6.23 All moving parts should be well shielded to prevent injury.

Engine-driven pump – MK, (or MB)

6.24 Where the engine drives a pump by a pulley or gearing system, special care should be taken to fit adequate guards so that no moving parts are exposed.

Engine-driven fan – MB

6.25 Casing measuring no more than 45 cm diameter should protect the fan.

6.26 The inlet to the fan should be equipped with a guard with a minimum mesh- aperture size of 5 mm and a maximum size of 10 mm.

7. Module 7 - ATOMIZERS (Spray generating devices)

It is the responsibility of the sprayer manufacturer to comply with the following requirements for atomizers supplied with or recommended for the sprayer even though the information may originate from another manufacturer, who specialises in nozzles or rotary atomizers.
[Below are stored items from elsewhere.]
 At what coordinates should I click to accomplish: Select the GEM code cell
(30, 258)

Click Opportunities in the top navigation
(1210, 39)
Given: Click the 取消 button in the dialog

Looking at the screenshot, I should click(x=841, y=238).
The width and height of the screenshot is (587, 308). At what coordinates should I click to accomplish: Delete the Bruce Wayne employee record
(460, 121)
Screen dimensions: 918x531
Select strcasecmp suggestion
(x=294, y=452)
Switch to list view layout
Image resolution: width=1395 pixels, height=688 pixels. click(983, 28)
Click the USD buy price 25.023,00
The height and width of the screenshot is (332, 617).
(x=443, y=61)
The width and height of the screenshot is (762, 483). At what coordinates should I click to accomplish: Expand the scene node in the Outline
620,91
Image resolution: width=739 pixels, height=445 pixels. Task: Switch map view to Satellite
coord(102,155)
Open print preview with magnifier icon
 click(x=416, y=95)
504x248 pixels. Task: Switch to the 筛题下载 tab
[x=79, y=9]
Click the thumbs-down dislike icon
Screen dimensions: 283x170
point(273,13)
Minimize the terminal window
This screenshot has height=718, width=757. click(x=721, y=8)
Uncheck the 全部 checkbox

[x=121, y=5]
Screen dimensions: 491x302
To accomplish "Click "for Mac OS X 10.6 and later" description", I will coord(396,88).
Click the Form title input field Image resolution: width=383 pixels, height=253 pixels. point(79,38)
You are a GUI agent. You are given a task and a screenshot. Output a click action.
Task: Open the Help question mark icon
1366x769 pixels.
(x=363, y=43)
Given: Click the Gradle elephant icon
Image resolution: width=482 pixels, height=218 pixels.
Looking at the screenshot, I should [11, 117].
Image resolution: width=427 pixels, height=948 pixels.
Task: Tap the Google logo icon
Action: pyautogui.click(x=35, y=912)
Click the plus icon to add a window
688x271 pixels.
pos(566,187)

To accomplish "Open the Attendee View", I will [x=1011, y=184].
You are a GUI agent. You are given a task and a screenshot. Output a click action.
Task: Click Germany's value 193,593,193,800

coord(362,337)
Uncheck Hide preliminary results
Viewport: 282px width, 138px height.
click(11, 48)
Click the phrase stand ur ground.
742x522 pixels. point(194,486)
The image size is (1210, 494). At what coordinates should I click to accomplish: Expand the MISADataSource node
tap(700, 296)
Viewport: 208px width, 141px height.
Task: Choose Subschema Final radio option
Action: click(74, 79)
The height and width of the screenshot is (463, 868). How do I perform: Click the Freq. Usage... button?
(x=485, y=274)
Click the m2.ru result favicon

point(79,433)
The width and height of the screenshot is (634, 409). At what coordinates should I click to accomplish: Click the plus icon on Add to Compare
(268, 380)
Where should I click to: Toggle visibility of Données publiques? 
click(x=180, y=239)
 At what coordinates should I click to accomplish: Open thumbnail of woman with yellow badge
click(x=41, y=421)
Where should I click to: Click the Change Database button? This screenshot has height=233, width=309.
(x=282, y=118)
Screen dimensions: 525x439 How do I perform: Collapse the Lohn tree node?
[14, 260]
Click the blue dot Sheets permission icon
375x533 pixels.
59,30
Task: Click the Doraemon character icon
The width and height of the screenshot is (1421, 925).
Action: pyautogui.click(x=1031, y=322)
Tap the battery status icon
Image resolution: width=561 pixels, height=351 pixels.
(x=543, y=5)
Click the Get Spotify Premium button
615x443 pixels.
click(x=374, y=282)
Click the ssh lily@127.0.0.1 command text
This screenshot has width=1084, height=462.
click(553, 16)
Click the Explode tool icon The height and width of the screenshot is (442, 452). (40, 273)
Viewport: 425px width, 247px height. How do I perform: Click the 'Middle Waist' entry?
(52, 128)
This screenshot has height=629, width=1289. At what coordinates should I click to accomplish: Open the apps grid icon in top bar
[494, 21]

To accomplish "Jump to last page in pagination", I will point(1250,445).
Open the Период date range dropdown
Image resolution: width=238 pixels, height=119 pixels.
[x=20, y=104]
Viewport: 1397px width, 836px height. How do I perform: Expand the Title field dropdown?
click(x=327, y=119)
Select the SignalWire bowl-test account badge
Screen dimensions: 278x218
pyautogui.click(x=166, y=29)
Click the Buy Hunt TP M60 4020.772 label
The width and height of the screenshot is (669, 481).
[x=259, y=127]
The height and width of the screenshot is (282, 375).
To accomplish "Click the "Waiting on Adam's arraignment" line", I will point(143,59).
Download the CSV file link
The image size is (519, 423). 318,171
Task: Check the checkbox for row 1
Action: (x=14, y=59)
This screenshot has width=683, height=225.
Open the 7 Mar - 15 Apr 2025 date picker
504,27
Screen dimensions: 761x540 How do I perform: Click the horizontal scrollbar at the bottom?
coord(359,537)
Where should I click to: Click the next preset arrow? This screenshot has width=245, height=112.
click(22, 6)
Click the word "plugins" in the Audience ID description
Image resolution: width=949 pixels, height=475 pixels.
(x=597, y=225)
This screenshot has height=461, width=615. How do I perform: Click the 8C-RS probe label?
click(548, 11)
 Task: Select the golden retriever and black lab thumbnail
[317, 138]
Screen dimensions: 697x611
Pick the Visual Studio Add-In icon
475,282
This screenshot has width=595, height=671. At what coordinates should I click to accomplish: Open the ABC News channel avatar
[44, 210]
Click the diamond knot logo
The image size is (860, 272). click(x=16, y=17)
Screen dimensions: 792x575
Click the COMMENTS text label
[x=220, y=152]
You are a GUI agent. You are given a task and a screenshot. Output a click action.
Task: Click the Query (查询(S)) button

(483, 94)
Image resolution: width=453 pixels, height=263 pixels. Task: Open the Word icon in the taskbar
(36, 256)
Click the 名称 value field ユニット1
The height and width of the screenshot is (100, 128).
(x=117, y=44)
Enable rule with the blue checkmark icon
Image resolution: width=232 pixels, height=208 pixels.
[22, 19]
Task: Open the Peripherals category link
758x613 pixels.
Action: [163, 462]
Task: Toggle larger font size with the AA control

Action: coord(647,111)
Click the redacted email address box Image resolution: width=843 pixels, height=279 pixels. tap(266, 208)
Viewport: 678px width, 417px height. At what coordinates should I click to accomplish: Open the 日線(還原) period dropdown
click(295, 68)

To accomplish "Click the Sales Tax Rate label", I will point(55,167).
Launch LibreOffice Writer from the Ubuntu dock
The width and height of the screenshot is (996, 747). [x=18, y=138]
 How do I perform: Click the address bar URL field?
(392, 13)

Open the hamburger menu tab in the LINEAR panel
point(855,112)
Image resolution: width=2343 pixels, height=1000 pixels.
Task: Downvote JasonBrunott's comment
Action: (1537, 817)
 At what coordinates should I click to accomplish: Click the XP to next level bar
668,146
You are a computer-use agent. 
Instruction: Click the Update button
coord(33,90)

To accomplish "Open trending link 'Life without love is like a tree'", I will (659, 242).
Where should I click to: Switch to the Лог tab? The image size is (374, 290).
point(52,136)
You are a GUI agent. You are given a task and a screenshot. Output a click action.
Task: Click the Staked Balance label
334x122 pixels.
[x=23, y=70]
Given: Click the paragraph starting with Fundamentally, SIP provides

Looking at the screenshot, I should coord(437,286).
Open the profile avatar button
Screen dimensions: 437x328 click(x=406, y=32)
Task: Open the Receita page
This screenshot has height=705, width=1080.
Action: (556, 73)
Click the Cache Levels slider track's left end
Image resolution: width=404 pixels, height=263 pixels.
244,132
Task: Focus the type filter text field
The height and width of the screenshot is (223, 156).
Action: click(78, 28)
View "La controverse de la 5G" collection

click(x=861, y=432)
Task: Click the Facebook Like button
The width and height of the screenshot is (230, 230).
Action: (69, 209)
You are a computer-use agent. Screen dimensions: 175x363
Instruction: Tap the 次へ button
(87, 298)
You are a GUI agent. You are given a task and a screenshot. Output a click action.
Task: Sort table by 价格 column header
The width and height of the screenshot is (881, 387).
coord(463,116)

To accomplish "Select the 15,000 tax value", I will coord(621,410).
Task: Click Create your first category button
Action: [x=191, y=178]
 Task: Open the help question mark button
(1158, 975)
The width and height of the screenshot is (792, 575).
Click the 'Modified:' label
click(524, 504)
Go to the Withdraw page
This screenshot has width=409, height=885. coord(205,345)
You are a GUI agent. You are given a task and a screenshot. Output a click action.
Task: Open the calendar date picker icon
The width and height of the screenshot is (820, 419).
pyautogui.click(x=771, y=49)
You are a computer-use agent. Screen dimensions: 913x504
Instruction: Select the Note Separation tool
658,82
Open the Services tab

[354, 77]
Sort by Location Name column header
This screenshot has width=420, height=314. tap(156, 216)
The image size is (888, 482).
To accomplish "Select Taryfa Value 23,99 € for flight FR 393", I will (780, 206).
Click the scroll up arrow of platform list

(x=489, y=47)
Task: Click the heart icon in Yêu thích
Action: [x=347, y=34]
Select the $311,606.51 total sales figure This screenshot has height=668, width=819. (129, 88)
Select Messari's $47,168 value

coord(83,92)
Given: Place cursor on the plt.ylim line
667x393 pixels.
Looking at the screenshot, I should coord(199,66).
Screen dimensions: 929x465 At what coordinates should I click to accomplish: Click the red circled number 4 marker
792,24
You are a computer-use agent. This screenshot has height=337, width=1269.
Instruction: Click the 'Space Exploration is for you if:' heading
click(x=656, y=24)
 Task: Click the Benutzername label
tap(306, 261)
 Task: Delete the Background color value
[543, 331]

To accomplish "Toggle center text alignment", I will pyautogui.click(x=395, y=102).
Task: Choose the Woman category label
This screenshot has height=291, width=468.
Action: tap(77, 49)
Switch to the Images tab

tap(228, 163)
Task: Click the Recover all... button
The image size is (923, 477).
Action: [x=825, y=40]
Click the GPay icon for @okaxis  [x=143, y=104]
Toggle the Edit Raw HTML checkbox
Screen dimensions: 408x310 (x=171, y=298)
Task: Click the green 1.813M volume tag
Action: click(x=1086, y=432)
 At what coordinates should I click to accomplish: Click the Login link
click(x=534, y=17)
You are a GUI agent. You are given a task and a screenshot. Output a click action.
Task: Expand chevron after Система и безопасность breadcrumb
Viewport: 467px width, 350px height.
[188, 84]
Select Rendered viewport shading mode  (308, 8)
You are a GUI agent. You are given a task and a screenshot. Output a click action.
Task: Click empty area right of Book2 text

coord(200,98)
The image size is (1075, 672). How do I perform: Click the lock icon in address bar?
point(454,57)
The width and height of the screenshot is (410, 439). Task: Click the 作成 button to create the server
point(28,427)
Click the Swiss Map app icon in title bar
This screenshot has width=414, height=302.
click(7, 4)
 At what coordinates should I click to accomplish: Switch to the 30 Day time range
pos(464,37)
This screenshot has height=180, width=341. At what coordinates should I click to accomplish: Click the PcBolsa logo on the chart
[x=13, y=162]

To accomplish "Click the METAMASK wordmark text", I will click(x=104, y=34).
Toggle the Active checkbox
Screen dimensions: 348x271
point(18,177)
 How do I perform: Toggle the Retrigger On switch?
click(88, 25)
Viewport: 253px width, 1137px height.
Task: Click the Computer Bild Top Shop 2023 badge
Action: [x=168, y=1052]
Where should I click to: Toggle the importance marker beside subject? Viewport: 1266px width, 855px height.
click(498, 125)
Hydraulic nozzles – LK, MK, CS

7.1 Nozzles supplied with or recommended for a sprayer should be manufactured to international standards (ISO).

7.2 The sprayer manufacturer should include in the sprayer manual, information on:

  • nozzle flow rates, characteristic spray patterns and spray angles at 2, 3 and 4 bar;
  • nozzle heights and spacing to give uniform spray volume distribution at target level, when a horizontal boom with standard flat fan nozzles is recommended.
  • a procedure for determining when nozzles are worn to 125% of their original flow rate at their recommended operating pressure (s), and should be replaced.

7.3 For flat fan nozzles, the nozzle support system should include a method of ensuring correct orientation of the nozzle within the holder.

Rotary atomizers - RA

7.4 The sprayer manufacturer should include in the sprayer manual information on:

  • flow rates (measured with water);
  • characteristic drop sizes produced at the manufacturer’s recommended restrictor flow rates and atomizer speeds;
  • a method to check the atomizer to determine when it should be replaced.

7.5 Output from any restrictor or between restrictors with the same identity code i.e. which claim to have the same characteristics, should not differ by more than ± 10% from the nominal output.

Shear nozzles – MB

7.6 Where mistblowers are fitted with shear nozzles, the sprayer manufacturer should include in the sprayer manual, information on the recommended range of flow rates for different crop targets.